Sunday, April 09, 2006
Interesting Radio Interview
Early on when we decided to adopt internationally, we went through the tedious process of choosing a country. Many factors came in to play in our final decision, but one factor was harder to grapple with than the others. Could we be a successful trans-racial family? In our politically correct world, sometimes I felt guilty for even asking this question of myself. But the truth is race will be an issue for our family. From a parent's point of view the choice was easy, I could love any baby put in my arms. Much the same as Bobby's eighty-something Grandma so eloquently put it...I wouldn't care if she was purple with black and green polka dots, I'd love her anyhow (I heard this story second hand and loved the comment). My larger concern is how would it be for a minority child growing up in our white middle class family? There are many grieving issues that adopted children deal with, was it fair to add to that the race issue?
In the end, we obviously decided that we can do as good a job messing up...uh, I mean raising a Chinese baby as we could any other so we're going for it.
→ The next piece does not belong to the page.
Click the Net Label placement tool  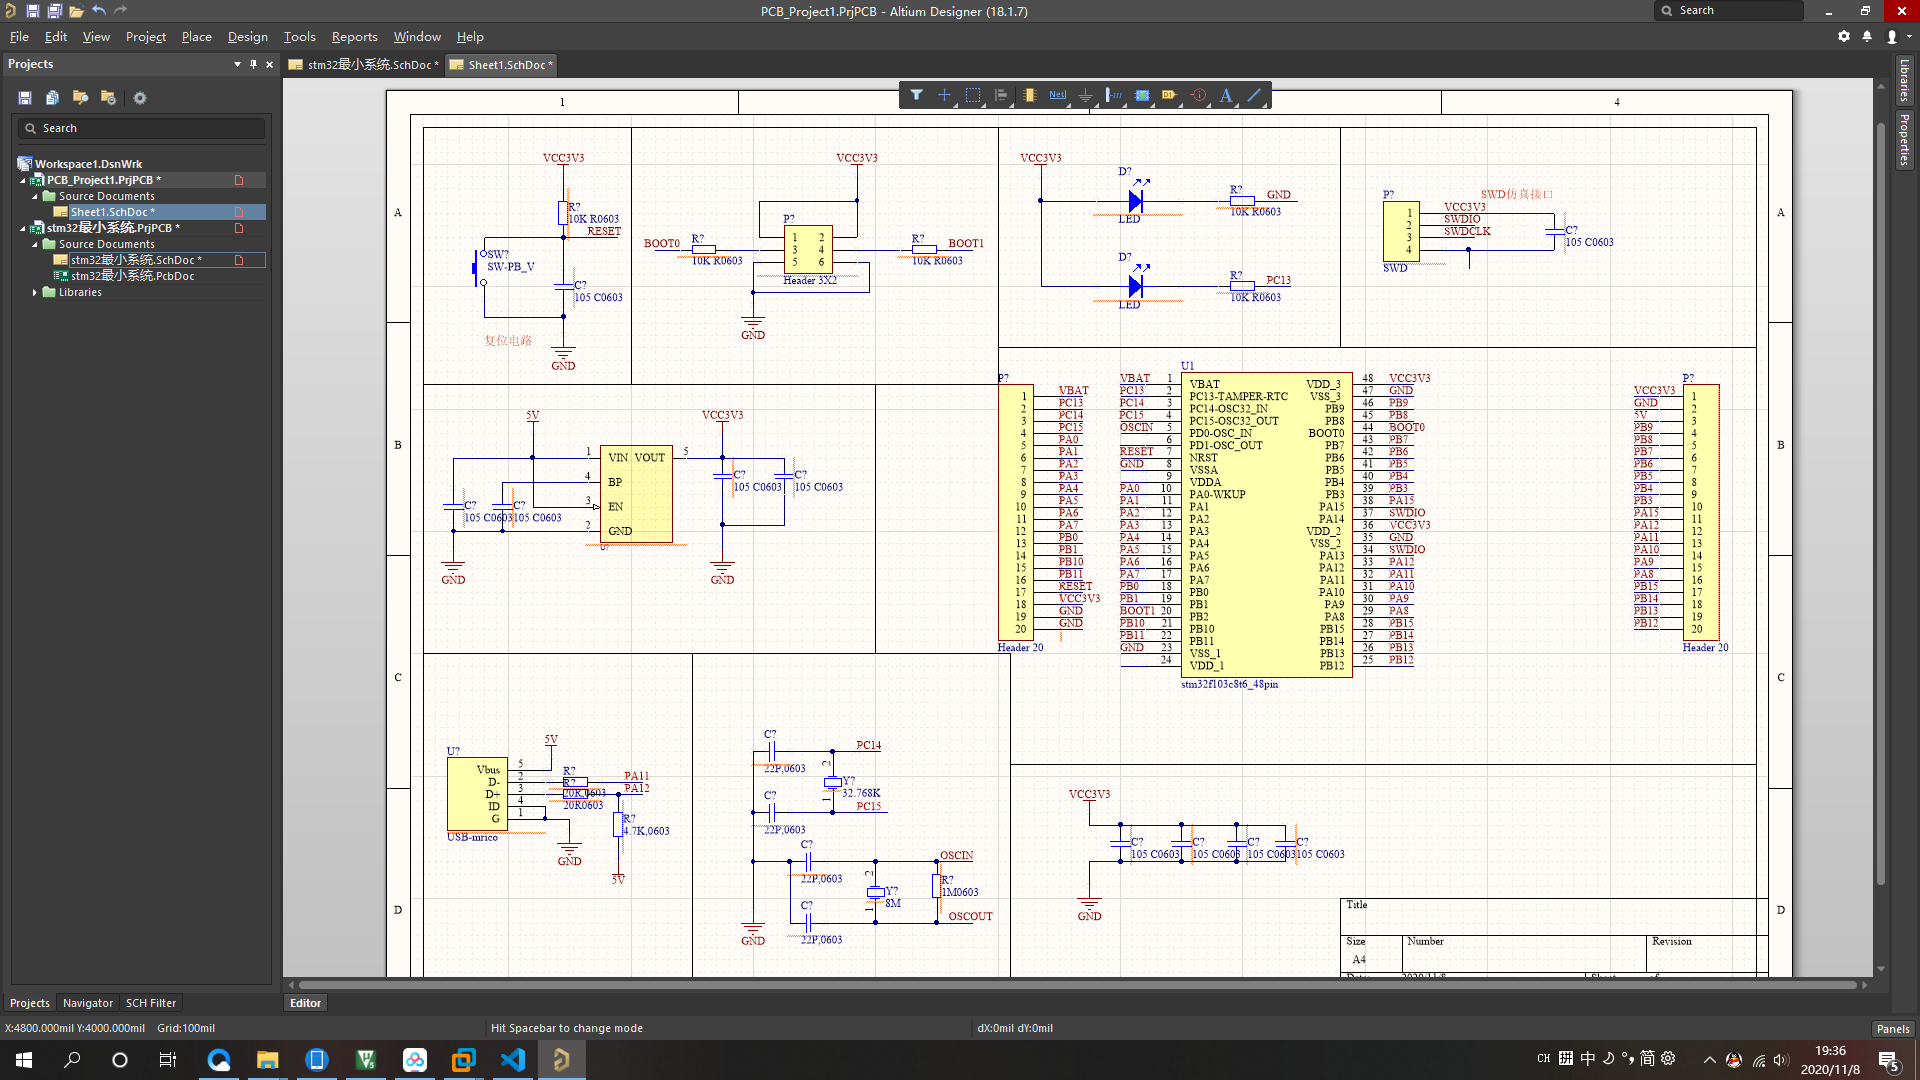[x=1057, y=96]
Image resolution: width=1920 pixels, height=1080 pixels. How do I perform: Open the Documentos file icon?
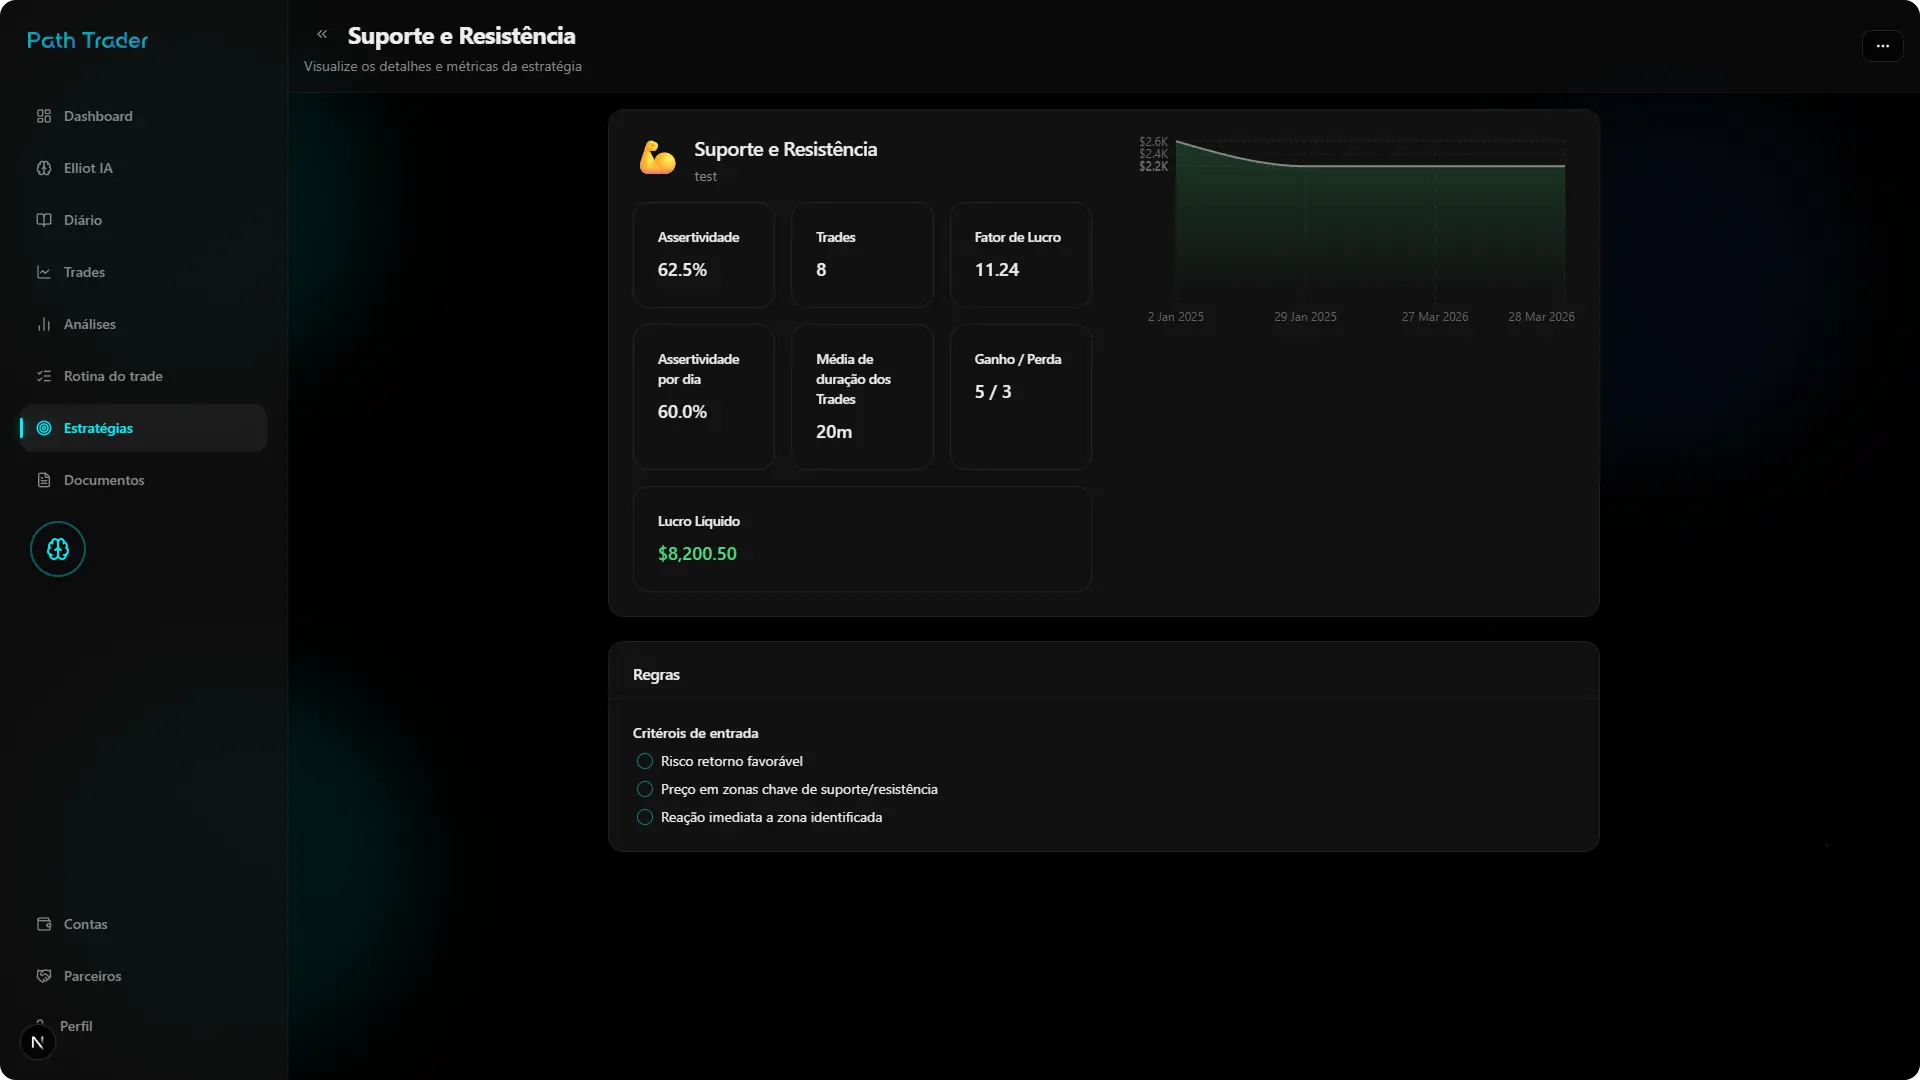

In all seriousness, I do think about these issues a lot and try to figure out how we will be able to instill in her a sense of her Asian identity as well as raise her to be proud to be an American. Living in the South, I'm not so naive to believe that there's no such thing as racism. However, I do feel lucky to live in a city that has racial diversity and opportunities for us to share in these. Another thing that encouraged us in our decision is the large international adoption community that is already established here. We hope to be active in the local FCC chapter once we get Kayla. I think it will be important to her to have friends that share a similar history.
I found a link to this interview Adopted Chinese Children radio talk from the MSN adoption group I lurk on. Take the time to listen to it. It's a very balanced report of the China/America adoption phenomena, the latest on the baby trafficking scandal, as well as how the first adoptees, now in their early teens are doing.